# Clustering
Continuum v0.5 uses BEAM distribution for low-latency routing between nodes. It
does not start or configure a clustering transport for your application. Use the
tooling you already operate, such as DNS clustering, libcluster, releases with
known node names, or your platform's service discovery, and make sure
`Node.list/0` contains the other application nodes.
## Routing Model
Continuum starts a `:pg` scope named `:continuum`. Every live workflow engine
joins the group `{instance_name, run_id}` while it owns a run. When a signal,
timer, or other wake reaches a node that does not own the local engine,
`Continuum.Runtime.Engine.wake/2` first checks the local `Registry`, then forwards
the wake to a `:pg` member if one is present.

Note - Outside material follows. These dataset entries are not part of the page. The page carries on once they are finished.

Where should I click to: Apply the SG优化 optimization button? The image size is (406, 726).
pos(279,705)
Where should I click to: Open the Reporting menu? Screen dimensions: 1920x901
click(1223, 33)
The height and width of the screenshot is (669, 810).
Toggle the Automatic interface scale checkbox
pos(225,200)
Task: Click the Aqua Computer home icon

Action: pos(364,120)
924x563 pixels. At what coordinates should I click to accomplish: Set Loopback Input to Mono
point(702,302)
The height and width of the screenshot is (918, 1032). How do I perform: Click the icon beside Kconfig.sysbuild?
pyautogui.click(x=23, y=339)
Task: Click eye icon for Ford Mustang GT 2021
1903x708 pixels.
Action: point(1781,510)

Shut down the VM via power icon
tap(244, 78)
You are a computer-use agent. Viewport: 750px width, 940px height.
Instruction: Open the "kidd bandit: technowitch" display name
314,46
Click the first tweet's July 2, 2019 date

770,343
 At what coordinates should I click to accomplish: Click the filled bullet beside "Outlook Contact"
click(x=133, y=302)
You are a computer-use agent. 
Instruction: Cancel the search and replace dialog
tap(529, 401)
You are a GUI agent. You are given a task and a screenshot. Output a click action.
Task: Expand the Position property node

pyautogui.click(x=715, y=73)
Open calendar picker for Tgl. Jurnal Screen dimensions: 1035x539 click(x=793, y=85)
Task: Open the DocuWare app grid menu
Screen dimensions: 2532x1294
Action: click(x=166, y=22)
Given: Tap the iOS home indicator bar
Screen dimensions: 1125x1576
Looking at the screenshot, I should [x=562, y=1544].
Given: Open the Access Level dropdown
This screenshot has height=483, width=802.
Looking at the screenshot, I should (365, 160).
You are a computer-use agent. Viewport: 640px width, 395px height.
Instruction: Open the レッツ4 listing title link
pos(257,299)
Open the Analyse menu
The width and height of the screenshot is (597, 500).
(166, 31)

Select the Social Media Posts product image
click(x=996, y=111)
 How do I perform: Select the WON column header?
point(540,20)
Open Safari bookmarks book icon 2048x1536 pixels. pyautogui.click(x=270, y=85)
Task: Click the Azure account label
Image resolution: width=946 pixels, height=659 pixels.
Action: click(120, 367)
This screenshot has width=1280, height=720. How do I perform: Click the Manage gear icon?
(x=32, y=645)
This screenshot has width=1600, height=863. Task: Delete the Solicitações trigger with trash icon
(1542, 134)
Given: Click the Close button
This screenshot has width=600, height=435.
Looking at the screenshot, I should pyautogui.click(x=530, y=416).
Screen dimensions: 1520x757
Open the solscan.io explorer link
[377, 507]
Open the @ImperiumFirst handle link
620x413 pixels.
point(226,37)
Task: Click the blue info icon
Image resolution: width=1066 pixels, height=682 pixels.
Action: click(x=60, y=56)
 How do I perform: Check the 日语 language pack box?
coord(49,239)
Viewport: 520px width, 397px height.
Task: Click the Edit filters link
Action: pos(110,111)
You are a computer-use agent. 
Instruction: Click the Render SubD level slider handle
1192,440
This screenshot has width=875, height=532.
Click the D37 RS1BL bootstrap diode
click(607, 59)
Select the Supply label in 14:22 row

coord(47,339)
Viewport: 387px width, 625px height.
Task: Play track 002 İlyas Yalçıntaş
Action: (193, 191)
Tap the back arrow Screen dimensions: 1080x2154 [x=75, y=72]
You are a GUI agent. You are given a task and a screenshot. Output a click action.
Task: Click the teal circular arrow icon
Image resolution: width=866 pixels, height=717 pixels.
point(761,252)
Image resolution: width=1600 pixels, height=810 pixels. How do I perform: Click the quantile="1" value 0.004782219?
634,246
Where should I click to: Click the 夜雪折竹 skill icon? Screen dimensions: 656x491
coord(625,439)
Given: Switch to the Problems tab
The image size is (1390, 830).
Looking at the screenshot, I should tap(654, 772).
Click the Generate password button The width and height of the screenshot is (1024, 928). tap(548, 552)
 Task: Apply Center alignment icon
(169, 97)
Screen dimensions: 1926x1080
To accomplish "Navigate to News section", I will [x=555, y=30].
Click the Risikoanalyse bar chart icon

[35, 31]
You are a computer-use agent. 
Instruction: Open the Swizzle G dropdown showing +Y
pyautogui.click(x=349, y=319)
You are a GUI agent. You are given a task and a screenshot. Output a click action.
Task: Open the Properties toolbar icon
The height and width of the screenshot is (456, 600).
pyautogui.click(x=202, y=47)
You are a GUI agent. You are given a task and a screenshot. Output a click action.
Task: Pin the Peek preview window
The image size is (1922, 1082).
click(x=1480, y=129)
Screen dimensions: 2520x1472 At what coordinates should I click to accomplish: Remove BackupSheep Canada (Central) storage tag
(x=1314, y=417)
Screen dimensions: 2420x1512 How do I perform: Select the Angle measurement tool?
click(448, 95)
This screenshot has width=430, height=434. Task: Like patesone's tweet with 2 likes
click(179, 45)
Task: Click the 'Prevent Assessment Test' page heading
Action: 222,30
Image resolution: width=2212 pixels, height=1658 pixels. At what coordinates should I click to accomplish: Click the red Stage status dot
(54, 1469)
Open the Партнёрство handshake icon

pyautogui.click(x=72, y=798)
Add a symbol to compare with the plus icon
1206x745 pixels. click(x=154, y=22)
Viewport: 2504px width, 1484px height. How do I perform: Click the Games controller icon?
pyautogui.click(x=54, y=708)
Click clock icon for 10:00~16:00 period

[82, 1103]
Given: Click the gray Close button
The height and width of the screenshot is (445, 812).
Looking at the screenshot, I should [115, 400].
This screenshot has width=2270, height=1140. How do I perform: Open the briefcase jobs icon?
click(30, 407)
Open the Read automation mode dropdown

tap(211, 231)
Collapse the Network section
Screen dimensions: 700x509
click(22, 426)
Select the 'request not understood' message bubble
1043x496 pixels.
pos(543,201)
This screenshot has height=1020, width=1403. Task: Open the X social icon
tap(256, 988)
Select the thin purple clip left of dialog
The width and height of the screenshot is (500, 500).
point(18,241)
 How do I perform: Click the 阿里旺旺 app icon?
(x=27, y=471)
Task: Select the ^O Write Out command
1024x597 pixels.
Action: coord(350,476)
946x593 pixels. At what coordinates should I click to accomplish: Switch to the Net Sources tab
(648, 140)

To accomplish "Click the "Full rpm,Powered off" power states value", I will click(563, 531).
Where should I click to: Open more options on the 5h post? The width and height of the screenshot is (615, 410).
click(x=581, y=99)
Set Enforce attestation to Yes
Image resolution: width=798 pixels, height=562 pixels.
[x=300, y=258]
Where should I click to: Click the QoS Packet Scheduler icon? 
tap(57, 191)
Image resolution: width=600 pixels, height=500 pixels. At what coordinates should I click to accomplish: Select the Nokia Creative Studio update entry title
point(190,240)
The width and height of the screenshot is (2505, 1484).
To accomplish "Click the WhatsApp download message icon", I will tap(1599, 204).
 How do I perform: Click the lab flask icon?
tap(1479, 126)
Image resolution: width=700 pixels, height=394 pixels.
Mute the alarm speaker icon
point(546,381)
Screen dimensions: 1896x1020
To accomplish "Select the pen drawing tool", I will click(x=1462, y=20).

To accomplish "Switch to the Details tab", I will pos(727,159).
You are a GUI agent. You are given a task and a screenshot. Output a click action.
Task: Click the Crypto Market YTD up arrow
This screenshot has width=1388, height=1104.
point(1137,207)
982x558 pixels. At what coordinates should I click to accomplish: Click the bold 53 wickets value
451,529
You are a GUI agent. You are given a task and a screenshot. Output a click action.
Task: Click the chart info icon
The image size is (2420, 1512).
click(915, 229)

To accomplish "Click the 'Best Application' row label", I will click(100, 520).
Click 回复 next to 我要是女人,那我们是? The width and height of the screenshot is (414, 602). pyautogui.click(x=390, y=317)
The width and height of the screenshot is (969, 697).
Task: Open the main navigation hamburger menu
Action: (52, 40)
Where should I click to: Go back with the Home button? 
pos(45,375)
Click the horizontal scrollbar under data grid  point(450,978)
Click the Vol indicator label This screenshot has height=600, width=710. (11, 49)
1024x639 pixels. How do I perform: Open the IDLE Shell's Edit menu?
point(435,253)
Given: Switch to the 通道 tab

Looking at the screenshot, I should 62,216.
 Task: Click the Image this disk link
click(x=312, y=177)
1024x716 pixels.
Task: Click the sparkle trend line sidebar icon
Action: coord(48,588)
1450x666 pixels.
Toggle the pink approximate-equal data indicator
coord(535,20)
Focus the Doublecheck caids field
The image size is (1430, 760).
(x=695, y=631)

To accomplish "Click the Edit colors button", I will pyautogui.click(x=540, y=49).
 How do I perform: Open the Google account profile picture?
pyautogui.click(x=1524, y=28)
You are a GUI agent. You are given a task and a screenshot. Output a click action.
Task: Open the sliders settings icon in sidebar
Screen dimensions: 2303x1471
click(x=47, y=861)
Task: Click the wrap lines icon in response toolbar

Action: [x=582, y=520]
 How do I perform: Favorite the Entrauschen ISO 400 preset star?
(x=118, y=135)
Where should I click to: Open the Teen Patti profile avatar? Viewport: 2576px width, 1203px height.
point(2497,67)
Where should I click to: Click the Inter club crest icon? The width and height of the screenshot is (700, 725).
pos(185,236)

`:pg` is advisory. The Postgres lease and fencing token remain the authority for
journal writes. If a stale node is still listed in `:pg`, its next write fails the
lease check and the heartbeater stops that engine.
## Failure Recovery
Node failure recovery is lease-expiry based in v0.5.0. A run abandoned by a dead
node becomes claimable after its lease TTL expires, then any node's dispatcher can
resume it from the journal. The default TTL is 30 seconds, so worst-case resume
latency after node death is roughly that TTL plus the dispatcher poll interval.
Activity tasks use the same rule. Boot recovery only requeues leased activity
tasks after their task lease has expired, so a newly booted node does not steal
work from a live worker on another node.
## Observability
Continuum emits `[:continuum, :run, :forwarded]` when a wake is forwarded through
`:pg`, with `:from_node` and `:to_node` metadata. It emits
`[:continuum, :lease, :lost]` when a heartbeater discovers that another owner has
stolen a run lease.
## Test Harness
The repository includes `mix test.cluster`, which runs `test/cluster` with real
`:peer` nodes against the test Postgres database. These tests are excluded from
ordinary `mix test` because Ecto SQL Sandbox transactions do not span BEAM nodes.